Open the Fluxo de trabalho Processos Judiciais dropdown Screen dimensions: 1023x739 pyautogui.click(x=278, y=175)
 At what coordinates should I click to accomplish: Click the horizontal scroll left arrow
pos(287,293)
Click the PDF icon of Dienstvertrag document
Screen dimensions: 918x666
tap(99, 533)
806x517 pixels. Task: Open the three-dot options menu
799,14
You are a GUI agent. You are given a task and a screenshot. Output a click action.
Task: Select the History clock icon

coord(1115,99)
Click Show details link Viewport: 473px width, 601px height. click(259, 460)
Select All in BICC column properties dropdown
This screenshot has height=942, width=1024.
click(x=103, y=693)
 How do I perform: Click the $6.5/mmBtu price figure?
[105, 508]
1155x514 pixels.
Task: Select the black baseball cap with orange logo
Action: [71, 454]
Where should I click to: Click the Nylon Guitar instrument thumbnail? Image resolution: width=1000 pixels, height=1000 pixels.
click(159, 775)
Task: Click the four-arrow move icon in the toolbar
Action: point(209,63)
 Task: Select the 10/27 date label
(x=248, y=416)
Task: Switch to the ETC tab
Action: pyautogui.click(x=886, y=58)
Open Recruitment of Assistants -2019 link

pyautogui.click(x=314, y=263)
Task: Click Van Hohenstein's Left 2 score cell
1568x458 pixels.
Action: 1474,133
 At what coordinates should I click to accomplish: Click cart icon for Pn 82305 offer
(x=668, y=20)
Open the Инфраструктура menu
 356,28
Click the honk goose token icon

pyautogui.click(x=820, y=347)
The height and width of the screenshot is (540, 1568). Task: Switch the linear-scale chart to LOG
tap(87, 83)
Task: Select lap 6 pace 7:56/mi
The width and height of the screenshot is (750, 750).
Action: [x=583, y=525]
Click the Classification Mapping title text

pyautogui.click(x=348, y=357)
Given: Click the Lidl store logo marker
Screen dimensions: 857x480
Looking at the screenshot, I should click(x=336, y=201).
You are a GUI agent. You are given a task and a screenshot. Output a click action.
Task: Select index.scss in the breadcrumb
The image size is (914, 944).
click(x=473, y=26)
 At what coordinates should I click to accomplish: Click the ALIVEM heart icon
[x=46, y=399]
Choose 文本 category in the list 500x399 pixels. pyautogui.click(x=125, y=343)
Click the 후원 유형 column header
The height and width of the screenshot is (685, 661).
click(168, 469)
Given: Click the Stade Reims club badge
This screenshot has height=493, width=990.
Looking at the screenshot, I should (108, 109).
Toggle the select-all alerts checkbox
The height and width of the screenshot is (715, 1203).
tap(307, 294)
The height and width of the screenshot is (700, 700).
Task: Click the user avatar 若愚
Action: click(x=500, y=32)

__Your assignment__: Start at the first line and transcribe the data exactly through the last.

__Result__:
Open the Fluxo de trabalho Processos Judiciais dropdown Screen dimensions: 1023x739 pyautogui.click(x=278, y=175)
 At what coordinates should I click to accomplish: Click the horizontal scroll left arrow
pos(287,293)
Click the PDF icon of Dienstvertrag document
Screen dimensions: 918x666
tap(99, 533)
806x517 pixels. Task: Open the three-dot options menu
799,14
You are a GUI agent. You are given a task and a screenshot. Output a click action.
Task: Select the History clock icon

coord(1115,99)
Click Show details link Viewport: 473px width, 601px height. click(259, 460)
Select All in BICC column properties dropdown
This screenshot has height=942, width=1024.
click(x=103, y=693)
 How do I perform: Click the $6.5/mmBtu price figure?
[105, 508]
1155x514 pixels.
Task: Select the black baseball cap with orange logo
Action: [71, 454]
Where should I click to: Click the Nylon Guitar instrument thumbnail? Image resolution: width=1000 pixels, height=1000 pixels.
click(159, 775)
Task: Click the four-arrow move icon in the toolbar
Action: point(209,63)
 Task: Select the 10/27 date label
(x=248, y=416)
Task: Switch to the ETC tab
Action: pyautogui.click(x=886, y=58)
Open Recruitment of Assistants -2019 link

pyautogui.click(x=314, y=263)
Task: Click Van Hohenstein's Left 2 score cell
1568x458 pixels.
Action: 1474,133
 At what coordinates should I click to accomplish: Click cart icon for Pn 82305 offer
(x=668, y=20)
Open the Инфраструктура menu
 356,28
Click the honk goose token icon

pyautogui.click(x=820, y=347)
The height and width of the screenshot is (540, 1568). Task: Switch the linear-scale chart to LOG
tap(87, 83)
Task: Select lap 6 pace 7:56/mi
The width and height of the screenshot is (750, 750).
Action: [x=583, y=525]
Click the Classification Mapping title text

pyautogui.click(x=348, y=357)
Given: Click the Lidl store logo marker
Screen dimensions: 857x480
Looking at the screenshot, I should click(x=336, y=201).
You are a GUI agent. You are given a task and a screenshot. Output a click action.
Task: Select index.scss in the breadcrumb
The image size is (914, 944).
click(x=473, y=26)
 At what coordinates should I click to accomplish: Click the ALIVEM heart icon
[x=46, y=399]
Choose 文本 category in the list 500x399 pixels. pyautogui.click(x=125, y=343)
Click the 후원 유형 column header
The height and width of the screenshot is (685, 661).
click(168, 469)
Given: Click the Stade Reims club badge
This screenshot has height=493, width=990.
Looking at the screenshot, I should (108, 109).
Toggle the select-all alerts checkbox
The height and width of the screenshot is (715, 1203).
tap(307, 294)
The height and width of the screenshot is (700, 700).
Task: Click the user avatar 若愚
Action: click(x=500, y=32)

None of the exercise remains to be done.